The decision to return to school nearly 30 years after graduation is not one to be taken lightly. Distance learning requires a tremendous amount of motivation and perseverance. I narrowed my choices down to two schools. Both allowed completion of experiential work at the student’s place of employment. Finally, it seemed possible for me to get the job done.

I have nothing but good to say of the school I chose. My instructors were professional and enthusiastic. The quantity of work required to complete the program, however, seemed almost overwhelming. Following my orientation weekend, I announced to my husband that “My life is over!” Indeed, for almost 3 years, I came home from work, grabbed a bite to eat, and then disappeared into my office for the remainder of my waking hours.

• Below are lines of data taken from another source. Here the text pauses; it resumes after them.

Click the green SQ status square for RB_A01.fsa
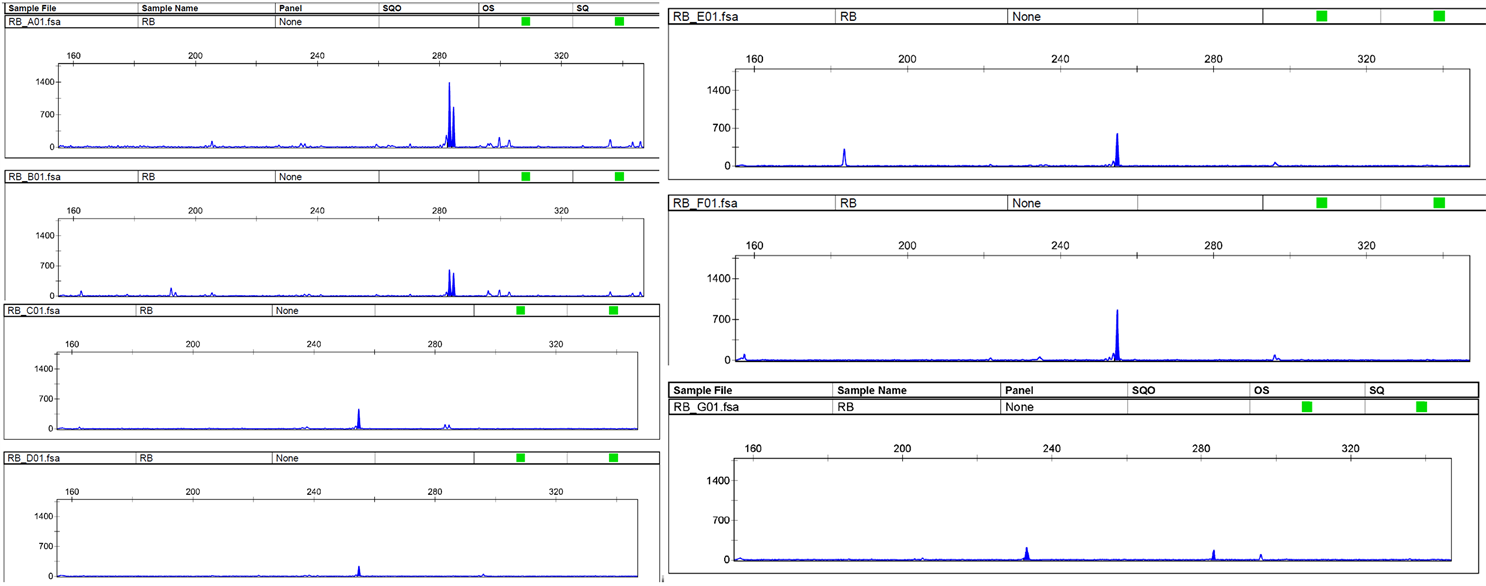1486x586 pixels. 619,21
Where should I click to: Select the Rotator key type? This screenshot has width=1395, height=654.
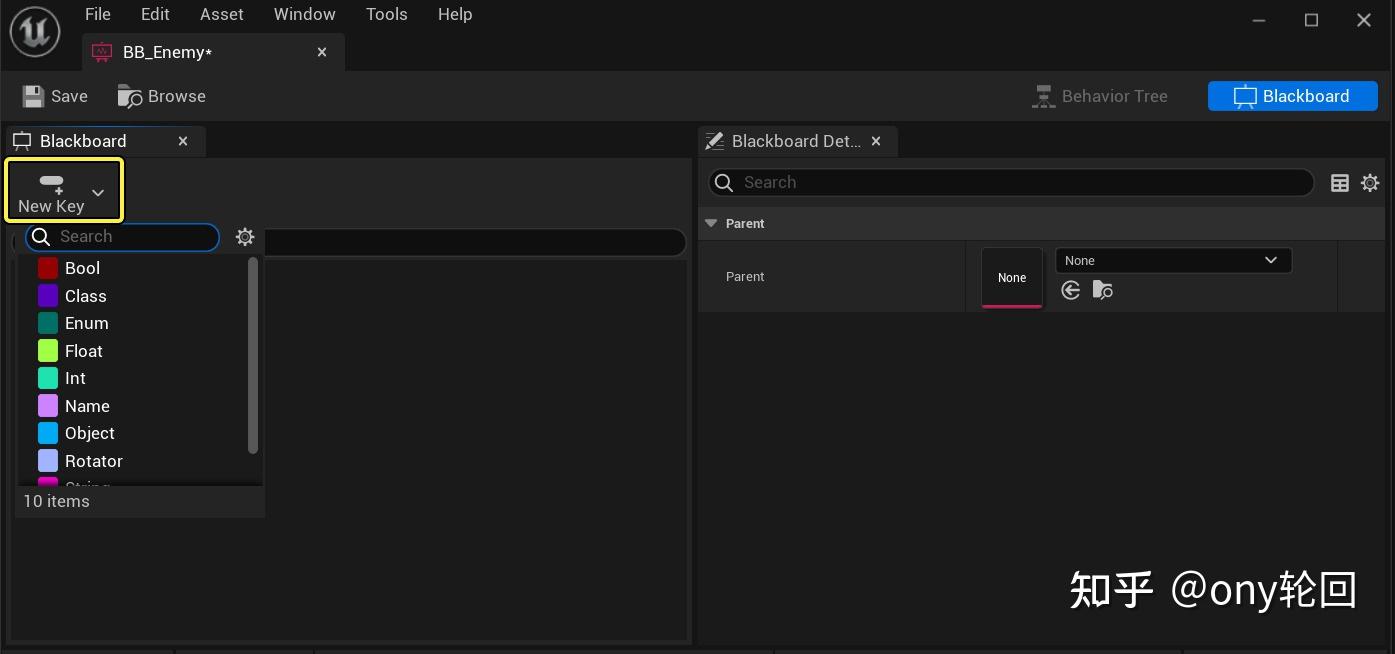coord(93,461)
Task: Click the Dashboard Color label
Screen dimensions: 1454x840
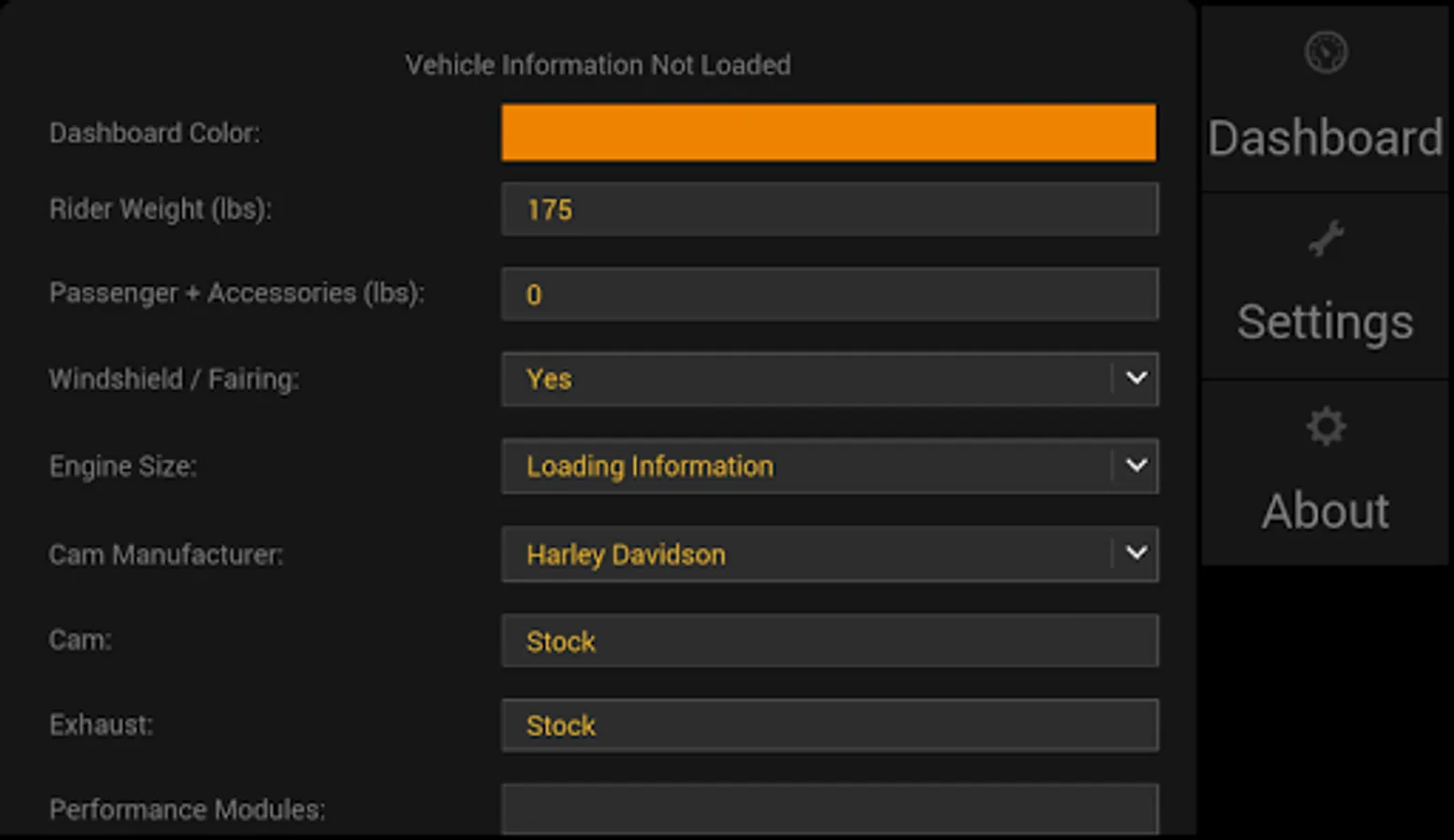Action: click(x=155, y=133)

I fell asleep nearly every night with a journal article in my hand and awakened with the pages in a heap beside me the next morning. Tests made me sweat bullets.

Was it worth it? I wish I could say with absolute certainty that it was. I cannot. Only time will tell whether the degree gives me an added measure of job security. Promotion without completing a residency is almost out of the question. I will probably never break even on my monetary investment. I will never be able to make up for the time lost with family and friends.

The news, however, is not all bad. I am a much better pharmacist now. Pharmacy education has changed a lot over the past 30 years. I really enjoyed learning and studying. Completing the program was a tremendous personal and professional achievement.

The bottom line

The degree was not “worth it” for me from a financial perspective - at least for the near future. However, the knowledge gained and feeling of accomplishment were priceless.   

Lynda Kiliany is a pharmacist at Mercy Medical Center, Canton, Ohio.